(TASK BRIEF)
Can you quote the passage on adversarial attacks, starting at "Adversarial training: Here" and ending at "to attack it."?

(PASSAGE PROVIDED)

Panda-gibbon

Adversarial attacks on visual systems

Adversarial attacks on visual systems

Panda-gibbon
Adversarial attacks mean crafting physical adversarial perturbations to fool image-based object detectors like Faster R-CNN, YOLO etc., In simple words, the attacker is trying to cheat the neural networks by creating optical illusions so that the network makes mistakes. To a naked eye, the images above look like panda but adding an adversarial noise to the panda image can confuse the network and makes it classify the panda as gibbon easily.
Stop Sign
Another example of it is someone can paint traffic signs so that it will confuse an automated car vision system and could lead to a potential accident.  In the below picture, the right-side image is physically perturbed to be like a graffiti image on the left but it is classified by the network as a 45kmph speed sign. These attacks are quite robust.  Recent research has shown that anyone can print out adversarial examples and then take photos of them using their smartphone and use that to fool systems. The adversarial attacks can affect both supervised and reinforcement networks. Working on this problem is very important as it is directly related to AI systems security and safety. Two prominent ways to deal with such attacks are adversarial training and defensive distillation.

Adversarial training: Here we generate a lot of adversarial examples and explicitly train the network on it so that our network would identify one when someone is trying to attack it.

(DATA PROVIDED)
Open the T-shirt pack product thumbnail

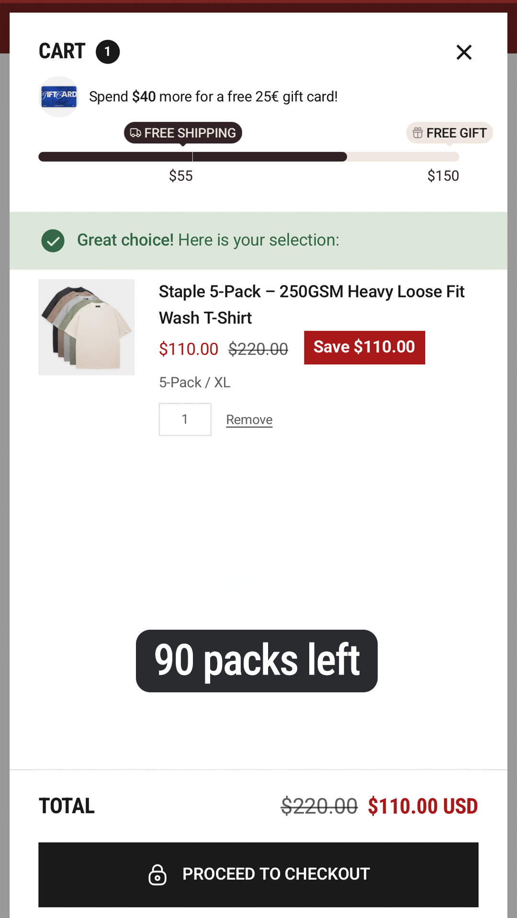click(87, 327)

(IN RESPONSE)
Adversarial training: Here we generate a lot of adversarial examples and explicitly train the network on it so that our network would identify one when someone is trying to attack it.